If all this sounds rather improbable, pedestrian and highly contrived, believe me, it is. To begin with, the accompanying publisher's blurb suggests that, "This is an enjoyable Christmas story," yet the only hints of Christmas (aside from the aforementioned sleigh bells and hoof beats) are the holly leaves which adorn the front cover and an extremely generalized picture of Santa and his reindeer-drawn sleigh in the last illustration of the book. Aside from this, far more numerous, far more significant inconsistencies abound. For example, though the story opens with the mention of the very recent death of Astra's parents, this traumatic event never again figures in the lives of the characters. Surely, such a shattering experience would affect the child's emotions in some way, particularly during the Christmas season when family gatherings are so much a part of the festivities. As far as the grandmother's relationship with the townsfolk is concerned, we are told how extremely busy she is always kept sewing for women who regard her most highly. If this is so it seems rather remarkable that these same individuals would simply abandon her when she most requires help.
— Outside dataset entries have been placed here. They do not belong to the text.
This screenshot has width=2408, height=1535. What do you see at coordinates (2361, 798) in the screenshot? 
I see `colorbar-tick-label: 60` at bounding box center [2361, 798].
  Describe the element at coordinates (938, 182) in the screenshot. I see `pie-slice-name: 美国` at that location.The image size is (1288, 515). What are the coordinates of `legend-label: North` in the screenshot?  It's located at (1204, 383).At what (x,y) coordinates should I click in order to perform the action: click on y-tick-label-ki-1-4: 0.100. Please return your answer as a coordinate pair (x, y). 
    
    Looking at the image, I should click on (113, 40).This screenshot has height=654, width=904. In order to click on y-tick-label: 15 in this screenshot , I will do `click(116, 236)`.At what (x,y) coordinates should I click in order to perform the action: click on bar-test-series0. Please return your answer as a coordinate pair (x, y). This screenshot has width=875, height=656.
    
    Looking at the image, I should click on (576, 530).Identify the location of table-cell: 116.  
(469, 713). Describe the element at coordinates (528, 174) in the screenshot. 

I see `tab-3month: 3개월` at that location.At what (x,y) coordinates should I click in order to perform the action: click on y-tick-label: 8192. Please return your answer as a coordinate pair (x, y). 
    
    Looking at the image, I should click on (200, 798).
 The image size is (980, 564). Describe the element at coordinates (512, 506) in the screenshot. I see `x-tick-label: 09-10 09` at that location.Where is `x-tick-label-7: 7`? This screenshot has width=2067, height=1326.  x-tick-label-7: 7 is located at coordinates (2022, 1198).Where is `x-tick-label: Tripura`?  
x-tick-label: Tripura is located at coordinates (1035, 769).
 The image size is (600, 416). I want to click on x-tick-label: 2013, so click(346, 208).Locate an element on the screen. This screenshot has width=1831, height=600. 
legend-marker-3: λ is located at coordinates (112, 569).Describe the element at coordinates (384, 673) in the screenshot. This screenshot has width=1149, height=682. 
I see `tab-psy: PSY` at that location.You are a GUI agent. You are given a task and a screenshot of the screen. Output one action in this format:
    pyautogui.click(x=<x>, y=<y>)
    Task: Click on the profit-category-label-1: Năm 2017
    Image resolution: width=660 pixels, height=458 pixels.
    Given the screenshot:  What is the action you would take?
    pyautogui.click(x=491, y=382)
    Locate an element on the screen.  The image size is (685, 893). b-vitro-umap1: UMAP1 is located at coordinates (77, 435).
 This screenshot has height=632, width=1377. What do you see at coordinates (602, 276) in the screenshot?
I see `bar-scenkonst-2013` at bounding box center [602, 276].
More significantly, Astra herself is simply not a credible character. Many of the illustrations suggest that she is a fairly young child, yet she toils endlessly to complete the various garments, often working throughout the night. While it is quite true that such feats of endurance among the young occur quite frequently in folk and fairy tales, very little, if anything at all, suggests that this is the type of imaginative landscape dealt with here. If fantasy is what the author intends, she fails to provide an ample accretion of tantalizing detail or pattern of genuinely intriguing events to suggest that the magical or the fantastic inhabit Astra's world. Unfortunately, the "treasure chest" and Peppo seem forced rather than fabulous. Furthermore, if Astra is bright enough to learn to sew so quickly and so well and can barely contain her curiosity about the chest, it seems most unlikely that she would express no curiosity or suspicion whatsoever about the wearer of a suit made from velvet "red as ripe cherries" and fur trim "as white as the snow falling outside."

The illustrations match the wooden, stilted text perfectly. While there is nothing inherently unattractive about black and white, here the illustrations seem simply poorly executed, lacking vitality, character and any humour or warmth whatsoever. One glaring fault involves the fact that Astra seems much older in some illustrations than in others. Perhaps most annoying is the fact that the narrative voice often changes from paragraph to paragraph and, at times, within paragraphs. This is all very confusing and simply adds up to nothing but a poorly conceived, disastrously executed picture book. All in all, an exceedingly drab, numbingly unimaginative, stilted concoction. Definitely not recommended!


Patrick Dunn, University of British Columbia, Vancouver, B.C.